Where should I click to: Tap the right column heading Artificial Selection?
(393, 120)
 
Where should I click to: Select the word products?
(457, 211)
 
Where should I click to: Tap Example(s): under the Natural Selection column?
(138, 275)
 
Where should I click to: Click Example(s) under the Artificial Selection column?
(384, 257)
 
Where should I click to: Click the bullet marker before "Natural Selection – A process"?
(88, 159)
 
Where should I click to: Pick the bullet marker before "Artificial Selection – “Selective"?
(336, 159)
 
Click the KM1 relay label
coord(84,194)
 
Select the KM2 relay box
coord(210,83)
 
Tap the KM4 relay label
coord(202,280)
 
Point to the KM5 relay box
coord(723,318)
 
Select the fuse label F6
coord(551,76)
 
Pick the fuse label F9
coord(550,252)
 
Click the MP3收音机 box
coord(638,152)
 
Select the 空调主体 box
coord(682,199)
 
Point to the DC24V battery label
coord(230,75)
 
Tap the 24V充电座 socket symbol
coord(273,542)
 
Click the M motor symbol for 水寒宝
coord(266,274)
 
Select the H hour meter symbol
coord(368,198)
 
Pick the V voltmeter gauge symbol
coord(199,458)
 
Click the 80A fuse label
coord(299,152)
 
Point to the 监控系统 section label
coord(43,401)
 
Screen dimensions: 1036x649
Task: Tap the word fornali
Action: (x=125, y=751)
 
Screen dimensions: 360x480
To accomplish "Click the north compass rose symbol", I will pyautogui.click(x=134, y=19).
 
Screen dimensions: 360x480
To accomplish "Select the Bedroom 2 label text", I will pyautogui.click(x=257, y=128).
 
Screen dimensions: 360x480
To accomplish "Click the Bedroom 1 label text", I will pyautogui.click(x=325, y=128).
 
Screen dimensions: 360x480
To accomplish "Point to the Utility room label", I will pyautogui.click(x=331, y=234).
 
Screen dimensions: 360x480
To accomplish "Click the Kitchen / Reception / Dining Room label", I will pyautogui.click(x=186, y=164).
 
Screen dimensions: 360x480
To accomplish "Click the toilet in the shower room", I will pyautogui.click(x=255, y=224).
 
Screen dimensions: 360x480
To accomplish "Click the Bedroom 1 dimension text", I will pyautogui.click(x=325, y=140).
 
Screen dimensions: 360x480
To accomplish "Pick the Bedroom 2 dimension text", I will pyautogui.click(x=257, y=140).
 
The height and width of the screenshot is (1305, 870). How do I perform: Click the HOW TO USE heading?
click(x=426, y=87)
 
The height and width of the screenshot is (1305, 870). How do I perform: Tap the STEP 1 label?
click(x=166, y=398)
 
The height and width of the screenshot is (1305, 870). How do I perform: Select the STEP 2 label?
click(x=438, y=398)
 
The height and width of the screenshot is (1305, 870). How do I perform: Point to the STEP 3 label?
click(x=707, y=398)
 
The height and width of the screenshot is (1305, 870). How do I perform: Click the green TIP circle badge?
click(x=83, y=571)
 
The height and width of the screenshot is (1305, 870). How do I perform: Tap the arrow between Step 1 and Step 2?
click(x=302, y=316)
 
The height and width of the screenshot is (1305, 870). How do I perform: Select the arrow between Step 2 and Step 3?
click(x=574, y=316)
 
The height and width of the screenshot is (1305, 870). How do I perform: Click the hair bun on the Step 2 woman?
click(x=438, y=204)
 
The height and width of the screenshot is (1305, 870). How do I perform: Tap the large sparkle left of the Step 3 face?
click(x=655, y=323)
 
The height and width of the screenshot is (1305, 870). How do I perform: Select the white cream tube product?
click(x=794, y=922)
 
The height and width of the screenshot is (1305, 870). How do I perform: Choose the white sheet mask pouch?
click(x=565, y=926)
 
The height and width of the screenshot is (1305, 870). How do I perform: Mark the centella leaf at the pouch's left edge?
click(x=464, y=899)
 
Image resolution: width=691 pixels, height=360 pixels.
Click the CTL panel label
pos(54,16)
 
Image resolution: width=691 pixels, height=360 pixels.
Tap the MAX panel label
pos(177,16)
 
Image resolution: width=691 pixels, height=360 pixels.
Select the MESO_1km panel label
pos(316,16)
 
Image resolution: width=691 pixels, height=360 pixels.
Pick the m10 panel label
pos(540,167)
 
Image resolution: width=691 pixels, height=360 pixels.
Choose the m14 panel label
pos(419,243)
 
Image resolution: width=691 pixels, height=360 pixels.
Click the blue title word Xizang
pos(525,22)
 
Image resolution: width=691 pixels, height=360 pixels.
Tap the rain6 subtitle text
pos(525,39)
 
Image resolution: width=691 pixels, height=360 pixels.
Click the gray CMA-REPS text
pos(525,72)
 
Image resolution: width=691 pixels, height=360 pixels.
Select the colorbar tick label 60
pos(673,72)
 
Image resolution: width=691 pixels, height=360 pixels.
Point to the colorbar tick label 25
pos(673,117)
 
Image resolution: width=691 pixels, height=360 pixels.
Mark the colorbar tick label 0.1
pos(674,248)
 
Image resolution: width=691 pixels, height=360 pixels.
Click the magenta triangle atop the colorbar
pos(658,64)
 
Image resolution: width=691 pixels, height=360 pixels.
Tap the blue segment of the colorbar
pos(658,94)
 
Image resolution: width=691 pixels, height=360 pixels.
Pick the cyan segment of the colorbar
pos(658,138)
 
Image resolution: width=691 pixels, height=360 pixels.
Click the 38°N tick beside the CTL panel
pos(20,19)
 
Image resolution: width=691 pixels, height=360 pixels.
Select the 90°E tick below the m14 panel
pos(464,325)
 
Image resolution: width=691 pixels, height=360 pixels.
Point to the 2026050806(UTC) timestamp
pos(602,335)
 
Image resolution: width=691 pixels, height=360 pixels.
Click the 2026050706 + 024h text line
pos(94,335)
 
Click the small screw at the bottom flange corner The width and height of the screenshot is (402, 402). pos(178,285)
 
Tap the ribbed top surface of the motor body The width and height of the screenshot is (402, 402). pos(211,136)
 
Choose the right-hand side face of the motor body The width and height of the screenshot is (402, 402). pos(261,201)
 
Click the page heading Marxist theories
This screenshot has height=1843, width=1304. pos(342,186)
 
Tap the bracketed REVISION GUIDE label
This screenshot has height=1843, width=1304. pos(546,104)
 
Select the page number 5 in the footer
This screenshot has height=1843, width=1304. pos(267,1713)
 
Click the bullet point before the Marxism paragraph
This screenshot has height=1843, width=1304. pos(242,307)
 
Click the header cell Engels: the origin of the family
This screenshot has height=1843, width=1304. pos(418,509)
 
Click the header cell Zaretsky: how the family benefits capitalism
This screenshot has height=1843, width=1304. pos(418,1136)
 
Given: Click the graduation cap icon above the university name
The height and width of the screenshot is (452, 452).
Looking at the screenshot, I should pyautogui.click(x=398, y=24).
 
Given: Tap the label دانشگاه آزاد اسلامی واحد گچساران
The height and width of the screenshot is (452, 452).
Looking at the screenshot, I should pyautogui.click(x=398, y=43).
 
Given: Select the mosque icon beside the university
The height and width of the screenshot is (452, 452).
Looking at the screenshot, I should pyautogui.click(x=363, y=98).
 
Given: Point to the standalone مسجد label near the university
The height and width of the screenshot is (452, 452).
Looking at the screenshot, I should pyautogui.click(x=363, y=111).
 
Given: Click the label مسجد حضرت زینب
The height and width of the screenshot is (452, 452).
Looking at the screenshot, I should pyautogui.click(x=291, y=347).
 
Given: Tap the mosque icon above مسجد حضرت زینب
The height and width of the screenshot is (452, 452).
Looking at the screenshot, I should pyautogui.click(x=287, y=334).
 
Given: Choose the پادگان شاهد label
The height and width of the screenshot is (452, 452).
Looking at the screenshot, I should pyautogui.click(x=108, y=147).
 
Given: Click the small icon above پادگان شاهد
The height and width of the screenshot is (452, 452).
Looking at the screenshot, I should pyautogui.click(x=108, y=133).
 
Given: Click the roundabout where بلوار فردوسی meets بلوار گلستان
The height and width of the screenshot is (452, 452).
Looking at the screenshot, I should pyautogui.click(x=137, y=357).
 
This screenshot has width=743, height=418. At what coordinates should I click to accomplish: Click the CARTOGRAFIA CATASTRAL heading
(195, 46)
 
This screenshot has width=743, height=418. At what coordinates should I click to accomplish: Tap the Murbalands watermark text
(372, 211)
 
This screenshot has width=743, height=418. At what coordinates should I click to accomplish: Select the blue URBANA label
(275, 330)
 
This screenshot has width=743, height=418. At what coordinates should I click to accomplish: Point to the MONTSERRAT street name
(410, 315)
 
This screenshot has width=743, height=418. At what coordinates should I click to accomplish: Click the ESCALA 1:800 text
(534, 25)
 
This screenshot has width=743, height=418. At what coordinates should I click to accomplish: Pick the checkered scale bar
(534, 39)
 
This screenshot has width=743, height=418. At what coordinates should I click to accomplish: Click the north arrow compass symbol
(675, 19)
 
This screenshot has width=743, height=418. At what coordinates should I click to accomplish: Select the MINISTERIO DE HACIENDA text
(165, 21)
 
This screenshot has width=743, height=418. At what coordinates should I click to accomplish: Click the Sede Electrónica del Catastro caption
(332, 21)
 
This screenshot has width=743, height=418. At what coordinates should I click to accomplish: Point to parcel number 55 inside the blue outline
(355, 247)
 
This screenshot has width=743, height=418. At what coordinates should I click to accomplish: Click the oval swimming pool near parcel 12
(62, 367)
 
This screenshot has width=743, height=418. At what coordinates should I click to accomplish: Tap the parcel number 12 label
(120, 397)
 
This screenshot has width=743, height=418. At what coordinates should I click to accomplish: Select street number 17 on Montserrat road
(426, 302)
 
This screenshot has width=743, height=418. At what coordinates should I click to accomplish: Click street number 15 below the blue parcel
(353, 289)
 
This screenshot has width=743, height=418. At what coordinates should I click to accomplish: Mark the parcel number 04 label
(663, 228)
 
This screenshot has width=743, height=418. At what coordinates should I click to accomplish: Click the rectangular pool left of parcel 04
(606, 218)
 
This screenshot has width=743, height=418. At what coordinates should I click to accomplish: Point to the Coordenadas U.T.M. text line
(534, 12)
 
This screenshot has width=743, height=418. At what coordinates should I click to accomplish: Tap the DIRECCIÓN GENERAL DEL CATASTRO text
··········
Given instruction: Collect every line in the records above that contains the word "pool", treating uppercase and lowercase letters as distinct.

Solved problem:
This screenshot has width=743, height=418. At what coordinates should I click to accomplish: Click the oval swimming pool near parcel 12
This screenshot has width=743, height=418. At what coordinates should I click to accomplish: Click the rectangular pool left of parcel 04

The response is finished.